» **WORK TASK**
Transcribe these records exactly, dropping every picture.

» **Extracted data entries**
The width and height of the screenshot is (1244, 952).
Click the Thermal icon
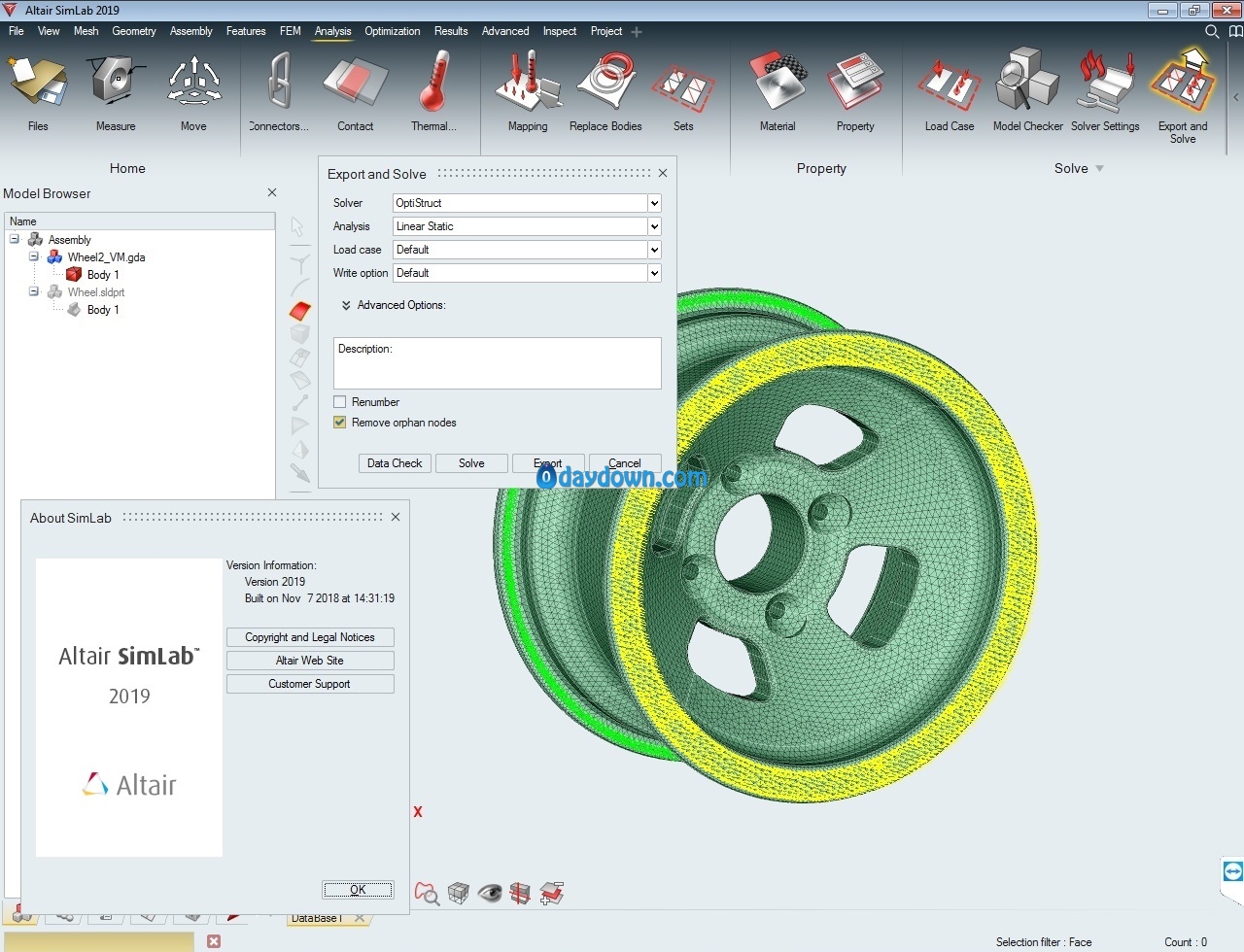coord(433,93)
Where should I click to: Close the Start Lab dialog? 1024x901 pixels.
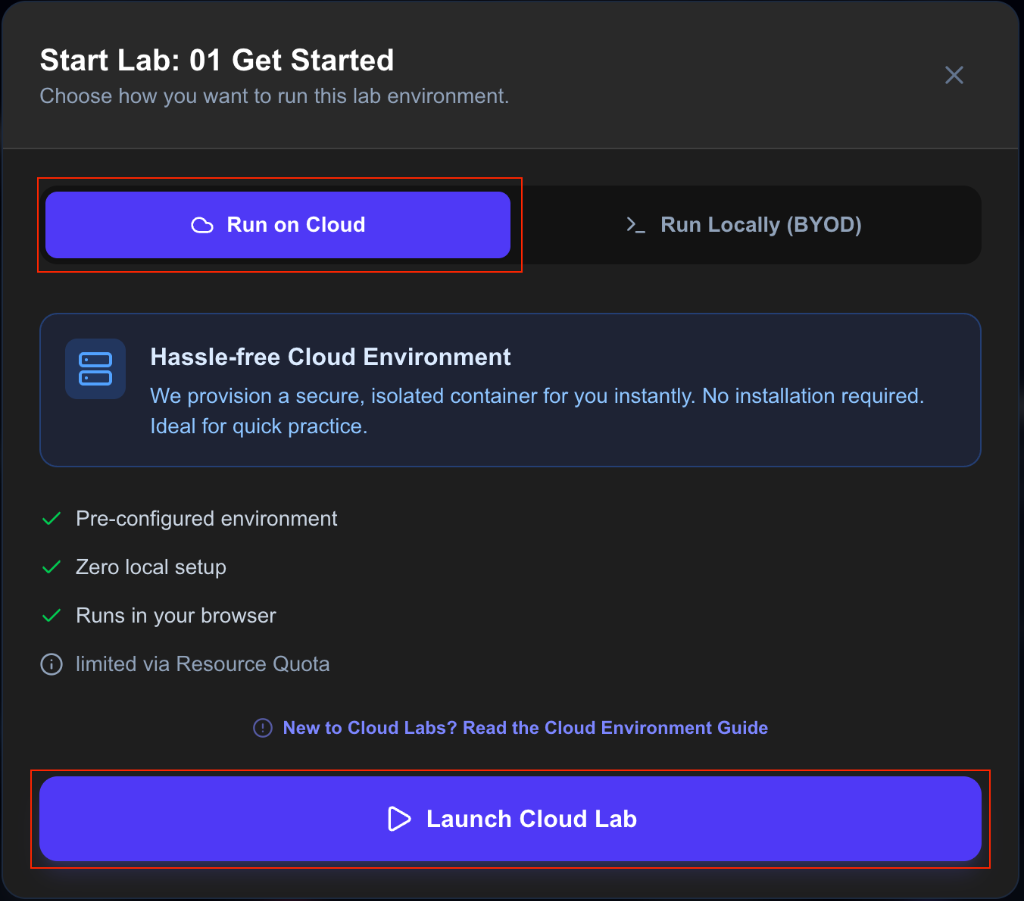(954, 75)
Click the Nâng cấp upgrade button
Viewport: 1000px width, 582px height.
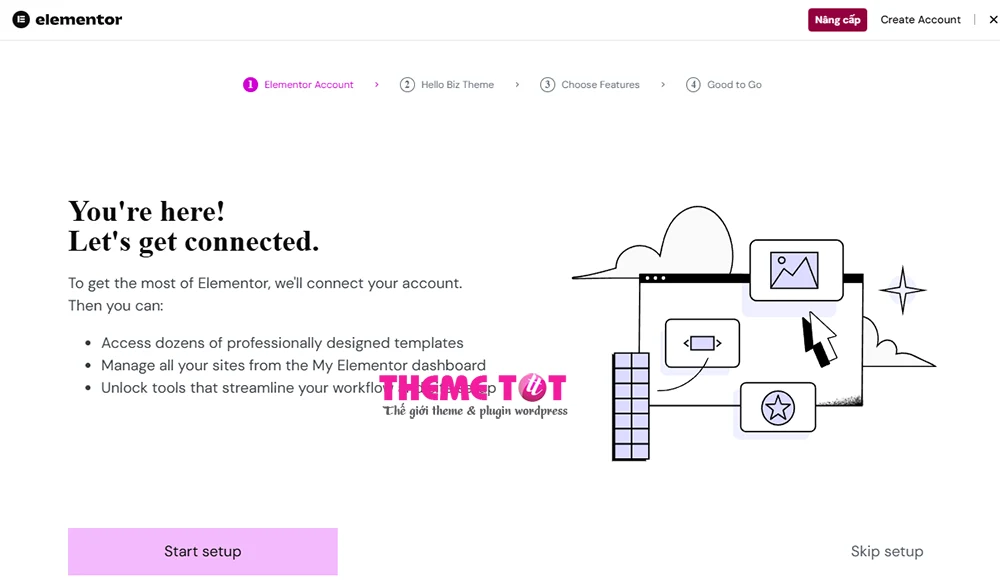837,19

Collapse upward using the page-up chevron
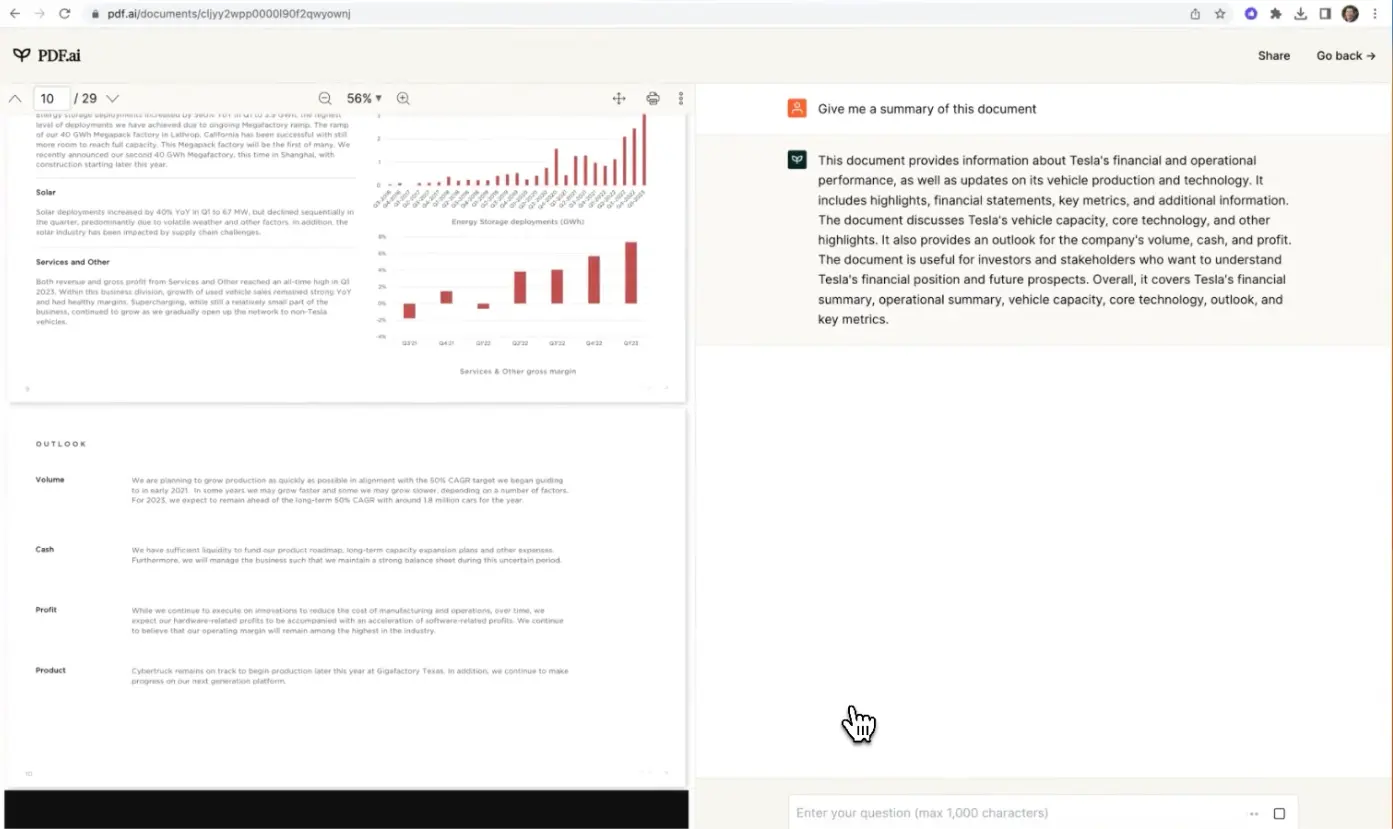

» **RESPONSE**
The width and height of the screenshot is (1244, 952).
Click the Thermal icon
coord(433,93)
Where should I click to: Close the Start Lab dialog? 1024x901 pixels.
(954, 75)
Click the Nâng cấp upgrade button
Viewport: 1000px width, 582px height.
837,19

Collapse upward using the page-up chevron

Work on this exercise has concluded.